Disparate influences blend together to create the signature Monitors sound, and Danse Macabre is no exception. Here they shake up those ingredients to make a new sonic cocktail; Eastern European folk plays a role, and so does New Wave – think Talking Heads and XTC. The band’s electronic elements become more overt, pushing Monitors’ predilection for techno and electronica into primal EBM. Monitors have rarely sounded so unrestrained, raw, and unpredictable as they do on Danse Macabre.

Danse Macabre is the first glimpse into their new album and the next evolution of the band, and it’s one heck of an introduction. Inspired by the medieval tradition of the Dance of Death, Danse Macabre explores the fragility of life, the rituals we cling to, and the silent battles we fight at the edge of the unknown.

Taking influences from their different backgrounds, the band works in flavours of Irish and Slavic melodies and mysticism into the lyrics and composition of Danse Macabre, deliberately reviving flashes of half-remembered religious beliefs and images.

Monitors resolutely remain a post-punk band, but allow themselves to bring more of their own lives—be it experiences of Ireland, France, or post-war Bosnia—to become a vital part of their sound, melodies, and lyrics.

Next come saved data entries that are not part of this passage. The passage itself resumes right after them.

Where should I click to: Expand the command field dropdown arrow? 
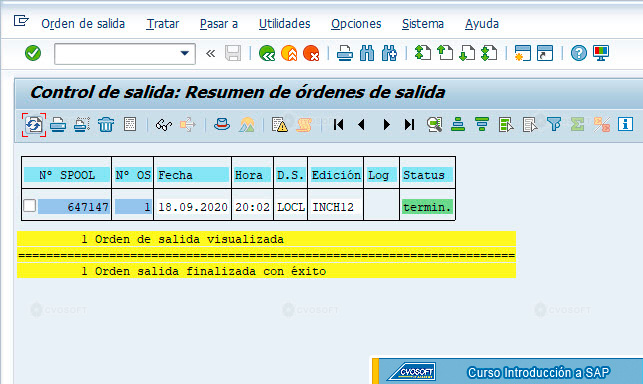[x=185, y=53]
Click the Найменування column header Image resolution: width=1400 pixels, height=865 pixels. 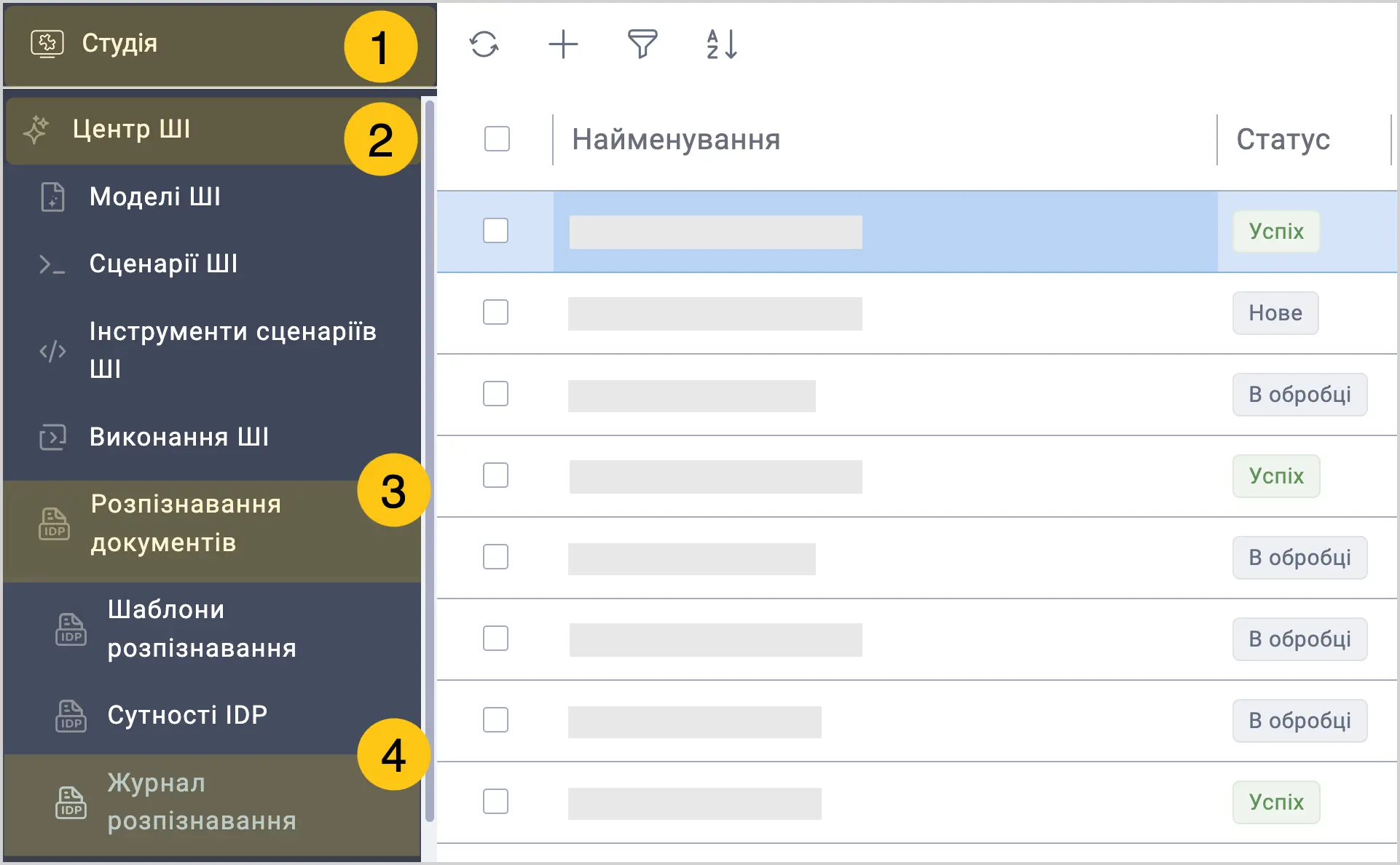click(x=676, y=139)
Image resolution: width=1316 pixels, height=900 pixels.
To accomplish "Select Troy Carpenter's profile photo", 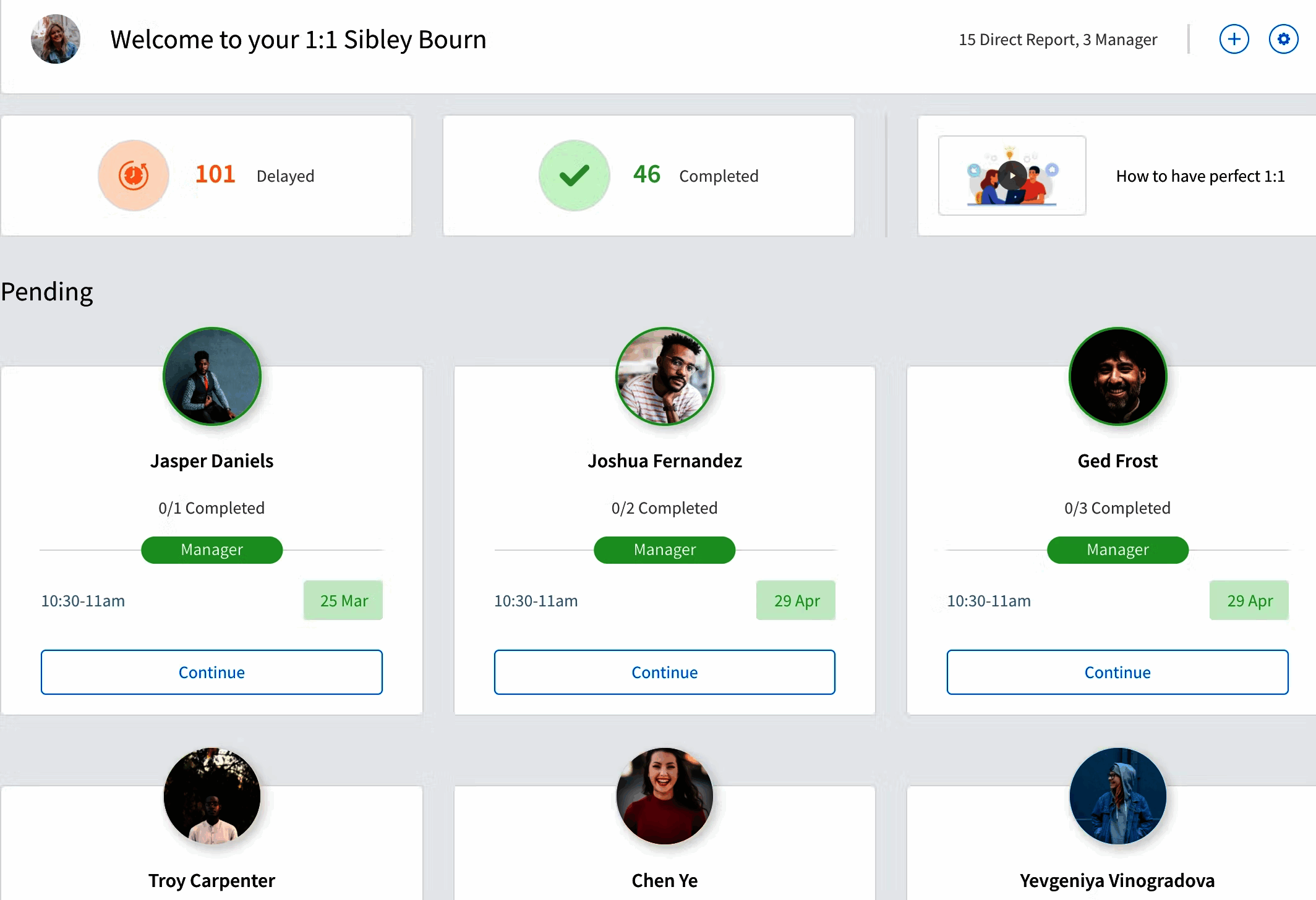I will tap(212, 796).
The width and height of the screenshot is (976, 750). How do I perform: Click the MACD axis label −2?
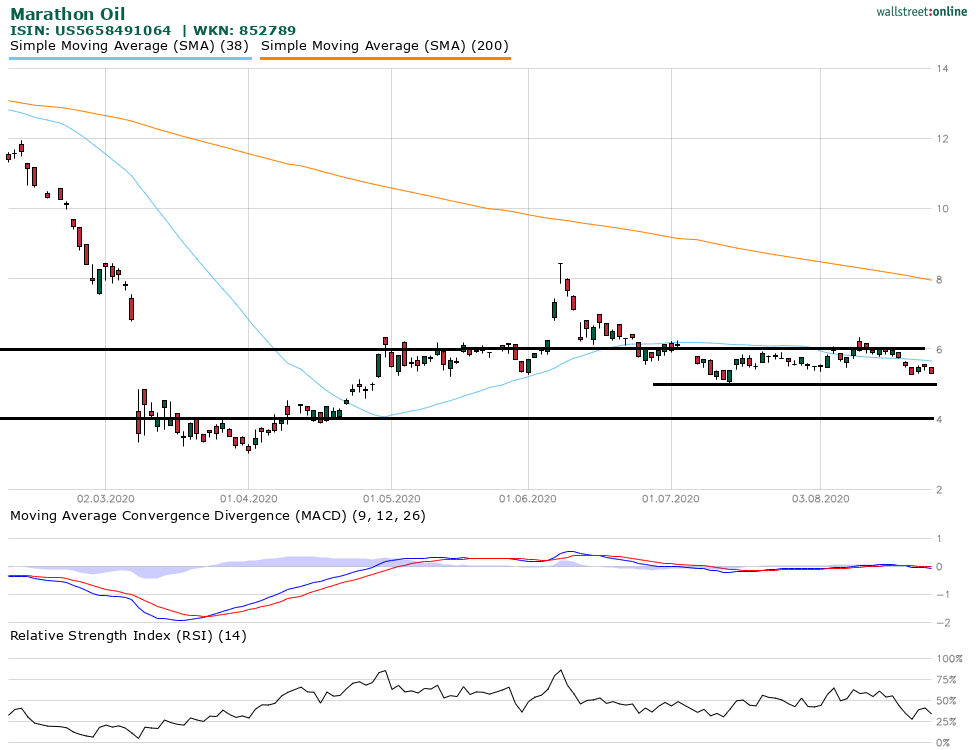[941, 623]
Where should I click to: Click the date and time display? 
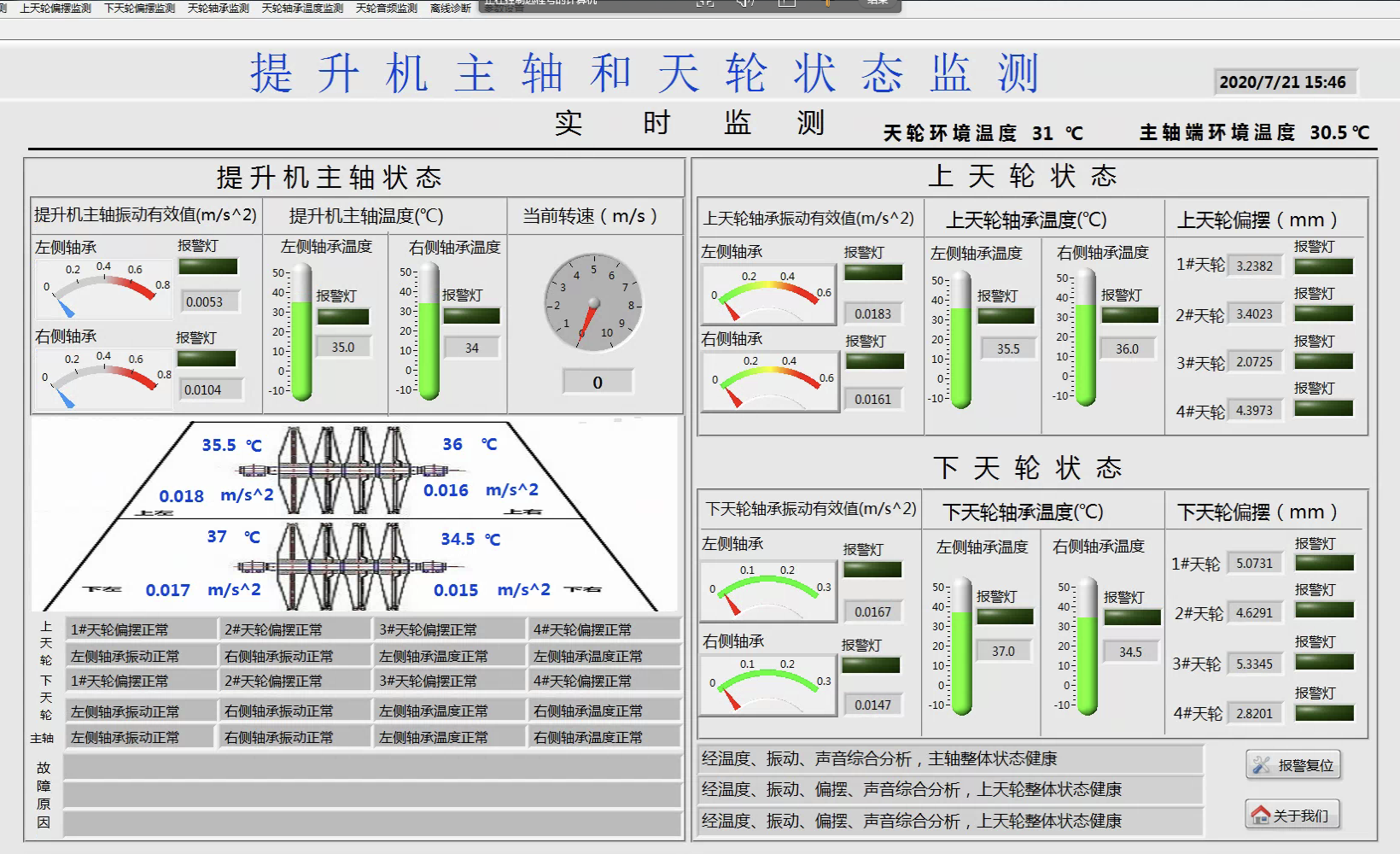pyautogui.click(x=1282, y=82)
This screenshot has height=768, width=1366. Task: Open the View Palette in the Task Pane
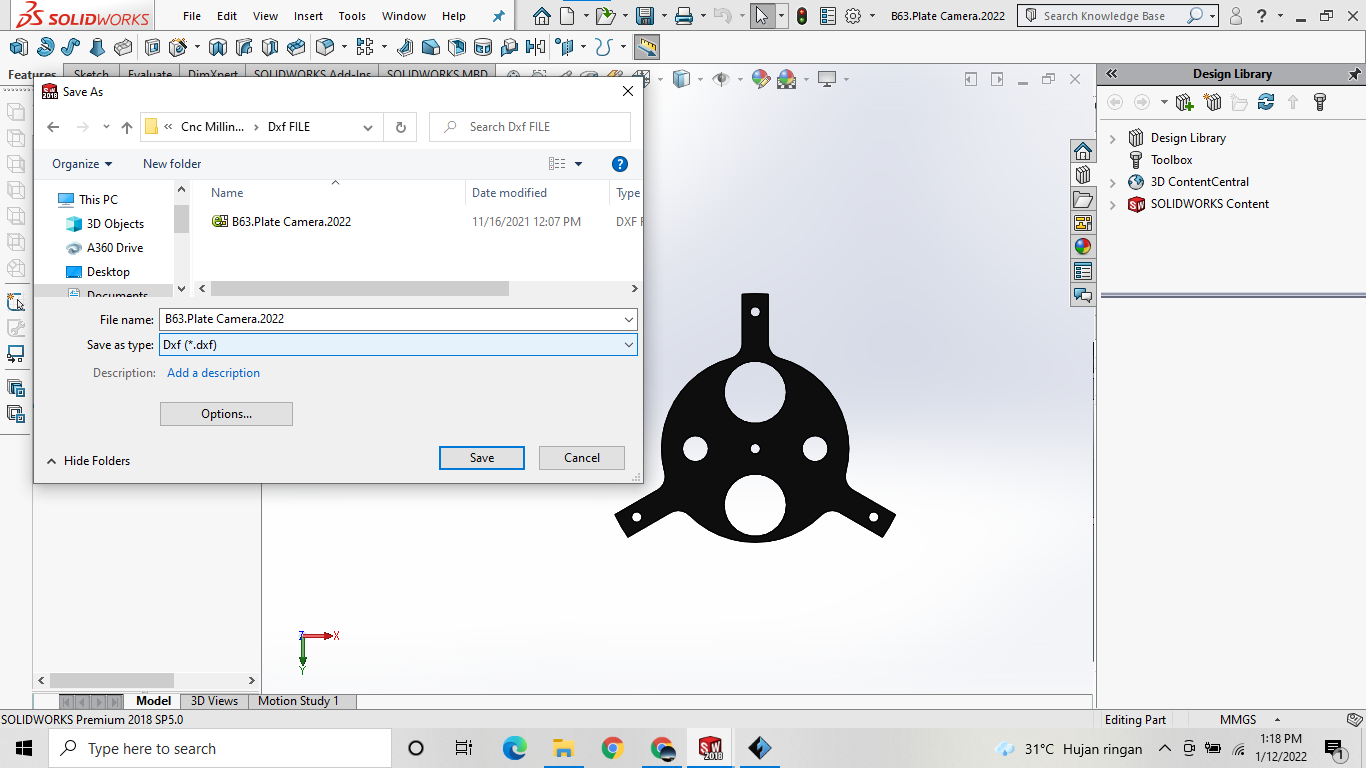tap(1083, 224)
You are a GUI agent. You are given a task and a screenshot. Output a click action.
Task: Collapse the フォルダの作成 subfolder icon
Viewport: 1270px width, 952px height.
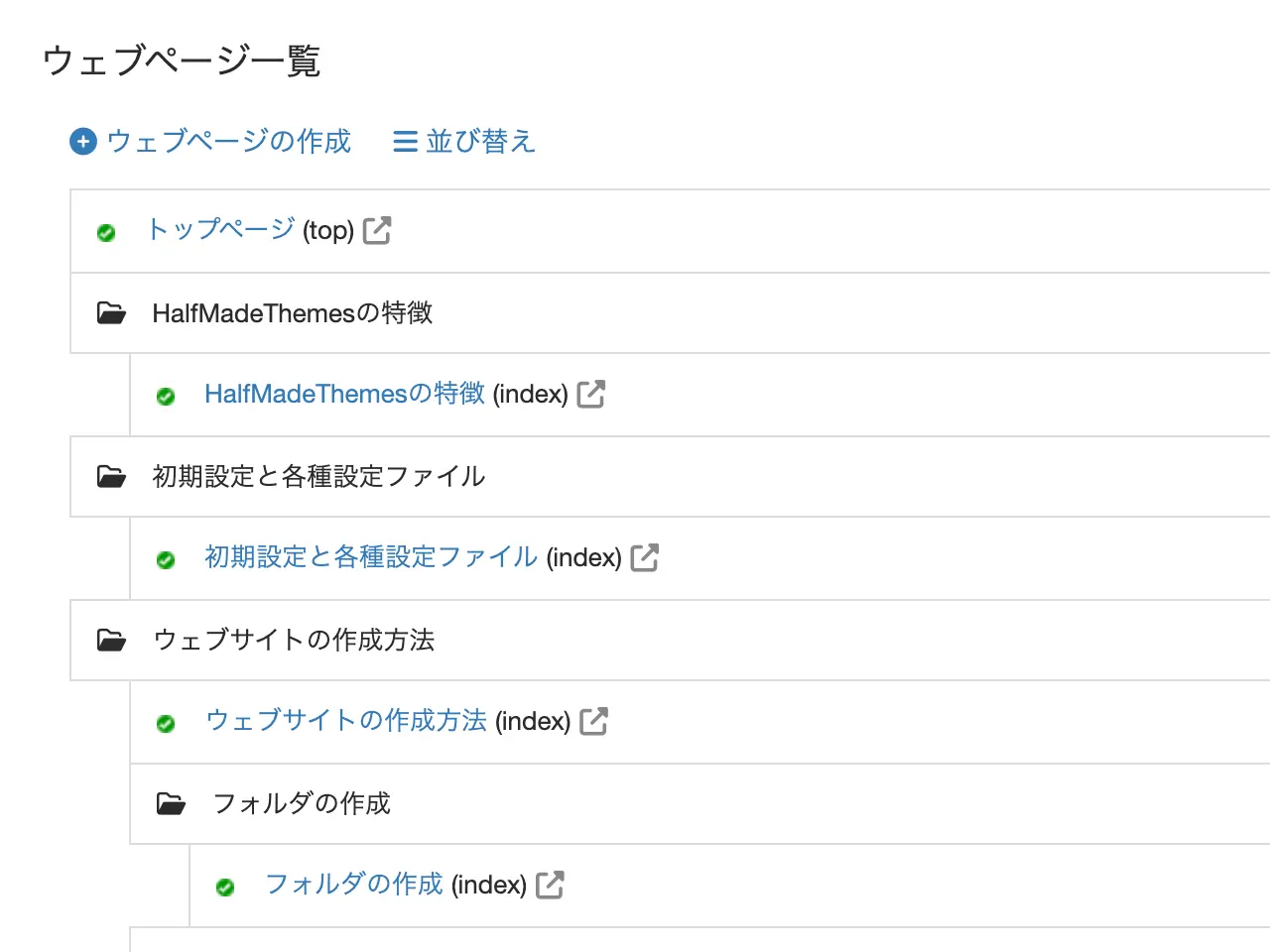click(x=171, y=804)
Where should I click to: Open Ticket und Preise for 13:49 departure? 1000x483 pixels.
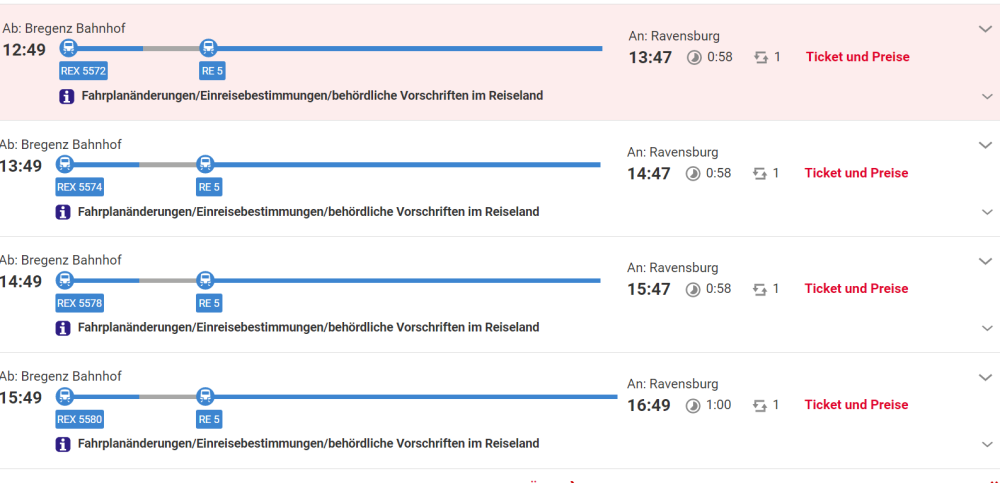click(857, 173)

Says the band about the track: “Historically, the Danse Macabre served as a warning against the vanity of earthly glory. In times of plague and cholera, it reminded people of the universality of death while offering a strange kind of comfort—somewhere between faith, chaos, and a desperate thirst for joy. Danse Macabre follows in that tradition.”

“The accompanying music video features the whole band in a visual tableau mixing symbolism, dark humour, and melancholy,” they add.